> [EXERCISE INPUT]
^^^^^^^^^^^^^^^^
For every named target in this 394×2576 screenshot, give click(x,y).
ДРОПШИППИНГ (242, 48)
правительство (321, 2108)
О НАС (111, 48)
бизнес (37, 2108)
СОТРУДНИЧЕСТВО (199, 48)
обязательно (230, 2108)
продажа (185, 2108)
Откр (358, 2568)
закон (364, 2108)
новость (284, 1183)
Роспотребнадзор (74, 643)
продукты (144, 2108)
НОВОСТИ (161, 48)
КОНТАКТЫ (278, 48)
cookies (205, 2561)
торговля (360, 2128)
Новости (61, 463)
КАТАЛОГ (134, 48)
^^^^^^^^^^^^^^^^
> [PROBLEM DETAILS]
In full and verbatim, transcribe the data.

> [ANSWER SPACE]
For every named target in this 394×2576 screenshot, give click(x,y).
ДРОПШИППИНГ (242, 48)
правительство (321, 2108)
О НАС (111, 48)
бизнес (37, 2108)
СОТРУДНИЧЕСТВО (199, 48)
обязательно (230, 2108)
продажа (185, 2108)
Откр (358, 2568)
закон (364, 2108)
новость (284, 1183)
Роспотребнадзор (74, 643)
продукты (144, 2108)
НОВОСТИ (161, 48)
КОНТАКТЫ (278, 48)
cookies (205, 2561)
торговля (360, 2128)
Новости (61, 463)
КАТАЛОГ (134, 48)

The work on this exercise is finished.